La distinction entre une gestation pour autrui qui serait « commerciale » et une autre qui serait « altruiste » est une pure hypocrisie: c’est bien par l’argent que l’on extorque le consentement de la mère porteuse, quand bien même le paiement serait déguisé en simple « compensation », et la pression psychologique intrafamiliale ou entre amies n’est pas moins redoutable que celle de la nécessité financière.
Les bénéficiaires de la maternité de substitution, commanditaires et professionnels qui en tirent profit, mettent en danger la santé physique et psychique de la mère porteuse, dont les intérêts passent systématiquement après ceux des commanditaires, ainsi que la jouissance de ses droits les plus élémentaires, tels que la maîtrise des décisions relatives à sa santé. La multiplication des scandales montre suffisamment, notamment, que l’autonomie juridique de la mère porteuse est vidée de toute substance compte tenu des graves conséquences qu’elle subit lorsqu’elle ose s’opposer à la volonté des commanditaires.
Ils mettent également en danger la santé psychique de l’enfant transformé en objet de contrat, dont on peut disposer comme d’une chose qui serait dans le commerce au mépris des liens tissés avec sa mère durant la grossesse.
Une telle pratique d’exploitation est contraire au droit international et européen de protection des droits humain, et en particulier, mais pas exclusivement, contraire à la Convention sur l’élimination de toutes les formes de discrimination à l’égard des femmes (CEDAW), la Convention du Conseil de l’Europe sur la prévention et la lutte contre la violence à l’égard des femmes, les textes internationaux et européens sur la lutte contre la traite, ainsi que la convention d’Oviedo qui interdit de faire du corps humain une source de profit.
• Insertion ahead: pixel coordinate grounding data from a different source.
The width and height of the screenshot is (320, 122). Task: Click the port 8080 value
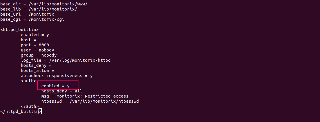tap(44, 45)
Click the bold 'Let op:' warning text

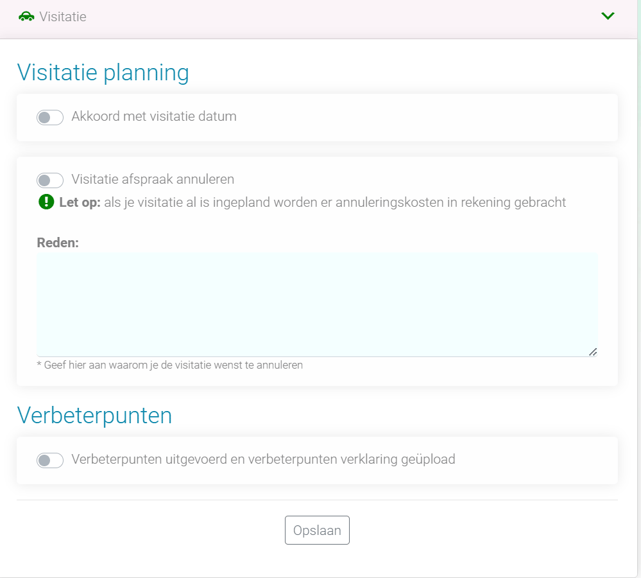tap(80, 203)
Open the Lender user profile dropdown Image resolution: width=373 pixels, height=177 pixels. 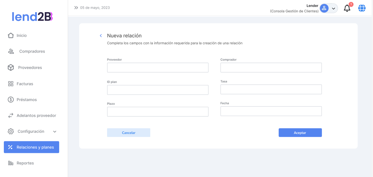[329, 8]
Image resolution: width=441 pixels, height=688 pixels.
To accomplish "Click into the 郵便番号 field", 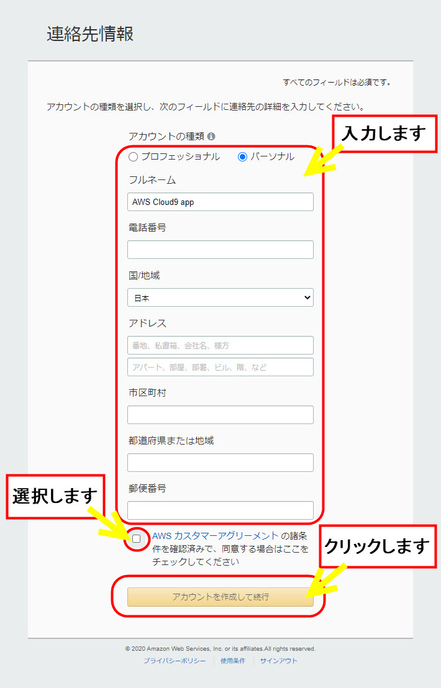I will (221, 510).
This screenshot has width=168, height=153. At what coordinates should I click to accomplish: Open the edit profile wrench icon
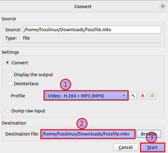click(133, 96)
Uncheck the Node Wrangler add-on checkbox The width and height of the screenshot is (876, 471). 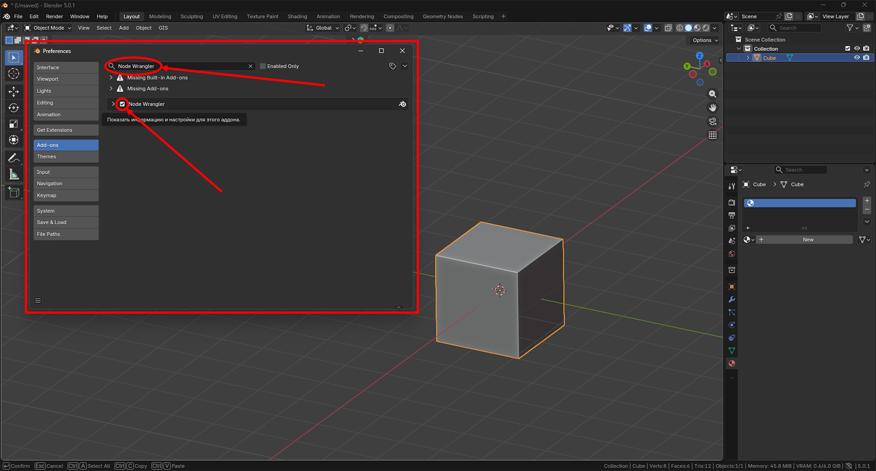(x=122, y=104)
Enfin, étant donnés les liens que le Conseil entretien avec l’Union européenne, nous rappelons que le Parlement européen, dans son rapport sur les droits humains pour 2014, « condamne la pratique de la gestation pour autrui qui va à l’encontre de la dignité humaine de la femme » (§114).
Nous vous remercions, Monsieur le Président de l’Assemblée parlementaire, d’assurer par votre action le respect des droits humains et de la dignité de chaque personne.